Évaluation du plan de Dominique

Pour Dominique, certains défis ont été notés lors d’une rencontre d’évaluation. Par exemple, lorsqu’elle revenait de la récréation très frustrée, l’équipe a dû trouver rapidement des solutions pour qu’elle se calme. Dans l’ensemble, le plan d’action de Dominique a bien fonctionné. Pour la mère de Dominique, l’équipe de soutien a représenté un forum permettant de discuter des besoins de sa fille et de ses propres inquiétudes sur le fonctionnement éventuel de Dominique dans la société. Elle a apprécié la communication ouverte de l’équipe et surtout l’expert de l’agence de la communauté qui offrait des réponses et lui a fait connaitre d’autres stratégies pour aider sa fille à bien fonctionner. Pour la mère et la direction de l’école, l’équipe de soutien a aidé le personnel enseignant à mieux comprendre les troubles du spectre de l’autisme et les réactions particulières de Dominique à certaines situations. L’équipe de soutien a appuyé et accompagné l’enseignante tout au long du processus en lui faisant profiter de connaissances sur les troubles du spectre de l’autisme, en plus de lui permettre d’apprivoiser de nouvelles stratégies spécifiquement adaptées pour cette élève et d'autres élèves qui présenteraient des caractéristiques similaires. L’enseignante en est donc arrivée à adapter ses interventions pour Dominique, en favorisant ainsi sa réussite scolaire.

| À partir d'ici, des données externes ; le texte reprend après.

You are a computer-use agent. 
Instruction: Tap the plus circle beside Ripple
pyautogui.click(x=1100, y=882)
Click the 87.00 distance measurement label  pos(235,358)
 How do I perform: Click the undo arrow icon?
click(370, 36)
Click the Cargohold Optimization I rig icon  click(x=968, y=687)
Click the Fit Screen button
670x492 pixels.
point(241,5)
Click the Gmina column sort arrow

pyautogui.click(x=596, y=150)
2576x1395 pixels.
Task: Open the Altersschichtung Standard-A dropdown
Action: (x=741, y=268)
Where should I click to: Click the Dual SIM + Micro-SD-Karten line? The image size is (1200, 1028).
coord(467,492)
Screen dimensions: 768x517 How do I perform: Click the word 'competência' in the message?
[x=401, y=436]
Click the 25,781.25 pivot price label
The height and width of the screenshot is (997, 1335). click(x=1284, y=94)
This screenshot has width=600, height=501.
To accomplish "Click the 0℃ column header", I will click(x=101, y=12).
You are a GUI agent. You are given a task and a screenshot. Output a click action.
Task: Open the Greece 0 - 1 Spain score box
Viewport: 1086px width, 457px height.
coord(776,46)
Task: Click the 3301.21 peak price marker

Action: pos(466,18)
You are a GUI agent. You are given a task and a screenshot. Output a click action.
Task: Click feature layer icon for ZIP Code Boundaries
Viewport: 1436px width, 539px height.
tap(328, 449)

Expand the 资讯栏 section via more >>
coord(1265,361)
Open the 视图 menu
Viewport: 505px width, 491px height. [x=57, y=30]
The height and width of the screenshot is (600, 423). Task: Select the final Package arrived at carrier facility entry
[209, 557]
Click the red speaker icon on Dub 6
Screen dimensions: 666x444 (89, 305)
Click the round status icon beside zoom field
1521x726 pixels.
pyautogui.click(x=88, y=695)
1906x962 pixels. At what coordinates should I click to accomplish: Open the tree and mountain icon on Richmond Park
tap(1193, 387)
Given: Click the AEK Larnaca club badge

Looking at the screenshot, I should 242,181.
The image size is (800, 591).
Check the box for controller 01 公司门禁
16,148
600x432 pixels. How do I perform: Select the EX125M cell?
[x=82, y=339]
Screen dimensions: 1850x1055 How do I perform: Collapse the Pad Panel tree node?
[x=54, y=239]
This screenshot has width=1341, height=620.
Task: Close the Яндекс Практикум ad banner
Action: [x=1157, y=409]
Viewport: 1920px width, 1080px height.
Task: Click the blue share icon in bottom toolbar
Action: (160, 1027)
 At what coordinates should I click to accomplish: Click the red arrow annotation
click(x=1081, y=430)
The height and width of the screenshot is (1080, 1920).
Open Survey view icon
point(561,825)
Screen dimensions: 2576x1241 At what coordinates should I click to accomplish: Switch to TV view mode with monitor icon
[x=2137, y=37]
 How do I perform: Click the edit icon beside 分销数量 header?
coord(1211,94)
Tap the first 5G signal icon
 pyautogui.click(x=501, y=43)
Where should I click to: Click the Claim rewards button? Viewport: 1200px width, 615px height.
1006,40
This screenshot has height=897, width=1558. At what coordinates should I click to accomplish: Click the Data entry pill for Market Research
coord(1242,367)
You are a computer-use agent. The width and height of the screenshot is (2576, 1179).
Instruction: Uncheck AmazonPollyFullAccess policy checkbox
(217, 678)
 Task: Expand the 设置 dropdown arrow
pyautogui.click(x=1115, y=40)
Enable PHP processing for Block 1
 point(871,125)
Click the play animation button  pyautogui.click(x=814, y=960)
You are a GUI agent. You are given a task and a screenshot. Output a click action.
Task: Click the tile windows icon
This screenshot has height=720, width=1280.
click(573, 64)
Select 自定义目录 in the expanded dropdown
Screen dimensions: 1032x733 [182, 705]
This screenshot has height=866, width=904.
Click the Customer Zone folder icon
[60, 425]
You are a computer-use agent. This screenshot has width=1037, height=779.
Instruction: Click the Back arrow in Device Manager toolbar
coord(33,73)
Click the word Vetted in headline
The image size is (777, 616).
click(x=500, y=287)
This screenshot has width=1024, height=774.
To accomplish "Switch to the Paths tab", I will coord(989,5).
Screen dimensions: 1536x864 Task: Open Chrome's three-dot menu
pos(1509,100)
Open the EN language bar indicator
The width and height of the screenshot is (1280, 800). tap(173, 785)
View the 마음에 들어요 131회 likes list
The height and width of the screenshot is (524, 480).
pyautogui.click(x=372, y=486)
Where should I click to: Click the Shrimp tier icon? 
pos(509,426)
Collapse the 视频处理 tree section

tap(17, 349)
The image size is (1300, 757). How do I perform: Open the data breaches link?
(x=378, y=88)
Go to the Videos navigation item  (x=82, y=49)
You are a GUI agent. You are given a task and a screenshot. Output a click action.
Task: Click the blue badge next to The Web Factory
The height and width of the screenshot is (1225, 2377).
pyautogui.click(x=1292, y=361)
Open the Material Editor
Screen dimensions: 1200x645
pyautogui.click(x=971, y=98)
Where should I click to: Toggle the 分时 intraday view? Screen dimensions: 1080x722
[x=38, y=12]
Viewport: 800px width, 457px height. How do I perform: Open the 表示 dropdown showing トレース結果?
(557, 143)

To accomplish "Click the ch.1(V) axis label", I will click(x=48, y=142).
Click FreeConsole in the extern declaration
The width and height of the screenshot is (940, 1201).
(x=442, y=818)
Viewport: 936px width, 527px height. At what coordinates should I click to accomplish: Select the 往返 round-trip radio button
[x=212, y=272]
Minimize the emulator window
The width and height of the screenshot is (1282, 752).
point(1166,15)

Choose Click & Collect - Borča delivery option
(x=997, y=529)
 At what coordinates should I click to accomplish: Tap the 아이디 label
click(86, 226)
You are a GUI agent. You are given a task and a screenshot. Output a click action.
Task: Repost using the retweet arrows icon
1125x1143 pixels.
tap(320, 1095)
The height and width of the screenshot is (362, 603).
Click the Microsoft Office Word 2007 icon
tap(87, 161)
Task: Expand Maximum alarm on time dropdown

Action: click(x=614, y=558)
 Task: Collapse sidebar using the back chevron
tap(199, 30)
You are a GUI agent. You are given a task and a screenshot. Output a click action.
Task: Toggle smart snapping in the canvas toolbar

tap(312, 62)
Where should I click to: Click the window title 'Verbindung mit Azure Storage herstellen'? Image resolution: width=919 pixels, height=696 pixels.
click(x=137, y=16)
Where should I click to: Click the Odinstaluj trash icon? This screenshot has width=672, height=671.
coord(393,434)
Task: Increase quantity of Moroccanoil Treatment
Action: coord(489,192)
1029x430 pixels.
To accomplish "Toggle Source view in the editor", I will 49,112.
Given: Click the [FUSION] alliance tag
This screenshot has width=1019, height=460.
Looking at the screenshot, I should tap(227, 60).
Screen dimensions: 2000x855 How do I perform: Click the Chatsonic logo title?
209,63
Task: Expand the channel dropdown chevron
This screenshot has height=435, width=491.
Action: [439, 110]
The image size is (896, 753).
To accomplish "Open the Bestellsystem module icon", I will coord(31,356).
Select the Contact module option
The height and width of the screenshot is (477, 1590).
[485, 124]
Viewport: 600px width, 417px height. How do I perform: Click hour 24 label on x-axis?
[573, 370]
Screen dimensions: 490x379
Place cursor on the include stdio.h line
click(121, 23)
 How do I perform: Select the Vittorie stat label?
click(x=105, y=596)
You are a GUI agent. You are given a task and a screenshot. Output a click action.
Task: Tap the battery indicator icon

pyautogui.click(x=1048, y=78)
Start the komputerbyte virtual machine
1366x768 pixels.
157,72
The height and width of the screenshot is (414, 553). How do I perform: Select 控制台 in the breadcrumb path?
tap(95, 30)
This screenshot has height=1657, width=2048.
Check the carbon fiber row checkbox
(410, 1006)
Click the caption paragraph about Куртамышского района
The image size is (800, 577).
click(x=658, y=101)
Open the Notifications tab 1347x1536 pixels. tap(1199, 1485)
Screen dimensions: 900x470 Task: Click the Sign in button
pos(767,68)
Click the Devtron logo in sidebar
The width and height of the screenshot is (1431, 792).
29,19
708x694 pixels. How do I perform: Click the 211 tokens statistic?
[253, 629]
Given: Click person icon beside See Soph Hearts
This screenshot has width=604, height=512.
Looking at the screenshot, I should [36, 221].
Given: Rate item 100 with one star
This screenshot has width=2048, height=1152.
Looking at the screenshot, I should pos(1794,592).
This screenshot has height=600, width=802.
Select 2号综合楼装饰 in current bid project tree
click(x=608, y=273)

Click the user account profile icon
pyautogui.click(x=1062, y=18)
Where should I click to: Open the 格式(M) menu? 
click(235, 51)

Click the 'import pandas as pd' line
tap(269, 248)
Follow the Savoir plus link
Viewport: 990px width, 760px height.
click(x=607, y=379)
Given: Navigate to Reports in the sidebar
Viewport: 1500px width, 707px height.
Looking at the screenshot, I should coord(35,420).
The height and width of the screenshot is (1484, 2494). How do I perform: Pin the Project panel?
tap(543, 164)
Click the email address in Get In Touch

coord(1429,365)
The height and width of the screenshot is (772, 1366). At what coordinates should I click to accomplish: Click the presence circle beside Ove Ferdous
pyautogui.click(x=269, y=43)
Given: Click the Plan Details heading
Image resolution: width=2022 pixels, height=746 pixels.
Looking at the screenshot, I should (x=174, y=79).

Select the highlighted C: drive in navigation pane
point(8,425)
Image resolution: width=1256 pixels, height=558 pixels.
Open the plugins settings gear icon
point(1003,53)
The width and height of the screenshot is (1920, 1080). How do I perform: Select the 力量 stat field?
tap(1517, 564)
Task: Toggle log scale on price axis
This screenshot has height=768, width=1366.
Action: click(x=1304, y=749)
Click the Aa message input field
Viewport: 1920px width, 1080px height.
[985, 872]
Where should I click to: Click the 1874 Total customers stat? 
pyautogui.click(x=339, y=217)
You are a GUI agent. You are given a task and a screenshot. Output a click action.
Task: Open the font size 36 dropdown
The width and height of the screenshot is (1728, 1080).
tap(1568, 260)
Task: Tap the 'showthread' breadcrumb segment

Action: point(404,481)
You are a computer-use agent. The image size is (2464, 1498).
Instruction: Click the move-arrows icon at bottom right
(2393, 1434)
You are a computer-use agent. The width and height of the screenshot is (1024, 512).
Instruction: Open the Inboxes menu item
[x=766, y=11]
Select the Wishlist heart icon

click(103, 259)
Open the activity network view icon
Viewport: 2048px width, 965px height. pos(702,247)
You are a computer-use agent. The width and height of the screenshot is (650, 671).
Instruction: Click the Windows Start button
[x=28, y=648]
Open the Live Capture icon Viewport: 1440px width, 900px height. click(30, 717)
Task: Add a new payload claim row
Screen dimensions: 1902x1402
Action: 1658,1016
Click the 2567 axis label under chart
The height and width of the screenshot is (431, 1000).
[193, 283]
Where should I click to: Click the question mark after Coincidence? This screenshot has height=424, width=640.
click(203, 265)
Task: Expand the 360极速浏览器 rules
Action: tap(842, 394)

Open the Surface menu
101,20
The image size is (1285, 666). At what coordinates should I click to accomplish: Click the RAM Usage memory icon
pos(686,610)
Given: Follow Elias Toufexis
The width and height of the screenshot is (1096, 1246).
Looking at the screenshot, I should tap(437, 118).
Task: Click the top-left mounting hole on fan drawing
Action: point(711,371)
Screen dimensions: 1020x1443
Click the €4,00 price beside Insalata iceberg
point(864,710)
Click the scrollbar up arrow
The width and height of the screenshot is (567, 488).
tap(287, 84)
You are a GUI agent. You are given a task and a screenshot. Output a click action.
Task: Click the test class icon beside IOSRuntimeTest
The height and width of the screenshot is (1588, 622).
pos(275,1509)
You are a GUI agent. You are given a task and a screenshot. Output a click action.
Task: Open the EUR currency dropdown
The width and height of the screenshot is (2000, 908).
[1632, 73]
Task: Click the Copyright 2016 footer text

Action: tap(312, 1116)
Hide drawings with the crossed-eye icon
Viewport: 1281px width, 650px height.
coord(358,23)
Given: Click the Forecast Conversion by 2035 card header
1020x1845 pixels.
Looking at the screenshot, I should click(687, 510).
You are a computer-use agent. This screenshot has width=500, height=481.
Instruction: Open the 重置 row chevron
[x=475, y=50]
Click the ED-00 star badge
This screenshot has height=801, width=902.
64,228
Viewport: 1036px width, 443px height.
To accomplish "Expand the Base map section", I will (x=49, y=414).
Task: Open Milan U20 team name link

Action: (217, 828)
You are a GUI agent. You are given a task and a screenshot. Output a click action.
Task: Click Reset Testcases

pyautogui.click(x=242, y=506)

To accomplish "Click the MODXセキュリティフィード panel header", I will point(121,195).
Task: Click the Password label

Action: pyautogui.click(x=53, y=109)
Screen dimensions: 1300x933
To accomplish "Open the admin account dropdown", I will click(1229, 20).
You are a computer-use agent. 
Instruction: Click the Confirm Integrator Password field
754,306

Les différentes étapes de la mise en oeuvre du modèle d'équipe de soutien à l'enseignant précisent les actions devant être entreprises par les membres de l'équipe pour aider l'enseignant dans la résolution d'un problème rencontré par un élève de son groupe classe. Dans ce contexte, nous privilégions l'utilisation du terme «plan d'action», plutôt que celui de «plan d'intervention», car ce dernier peut très souvent correspondre à une démarche destinée à la mise en place d'interventions par un spécialiste ou encore à une démarche prescrite légalement pour répondre aux besoins d'élèves correspondant à certains types de difficultés déjà identifiées. Par exemple, au Québec, tout élève ayant reçu un diagnostic correspondant à un trouble du spectre de l'autisme se voit attribuer un code rendant quasi incontournable la mise en oeuvre d'un plan d'intervention (Ministère de l'Éducation, du Loisir et du Sport, 2004; 2007). Si l'aménagement ou le réaménagement de l'offre de services pour ces élèves dépendent des politiques élaborées par chaque commission scolaire (Loi sur l'instruction publique, Art. 96.14), le plan d'intervention réalisé en milieu scolaire pour cet élève pourra s'inscrire dans le volet «école» de son plan de services, dans la mesure où il reçoit également des services relevant des milieux de la santé et des services sociaux. Également, lorsque cet élève est scolarisé dans une classe spécialisée, un plan d'intervention est mis systématiquement en place, alors que le plan d'action du modèle présenté ici origine de la demande de l'enseignante titulaire de classe, particulièrement en milieu intégré, et qu'il ne peut être imposé à l'enseignant.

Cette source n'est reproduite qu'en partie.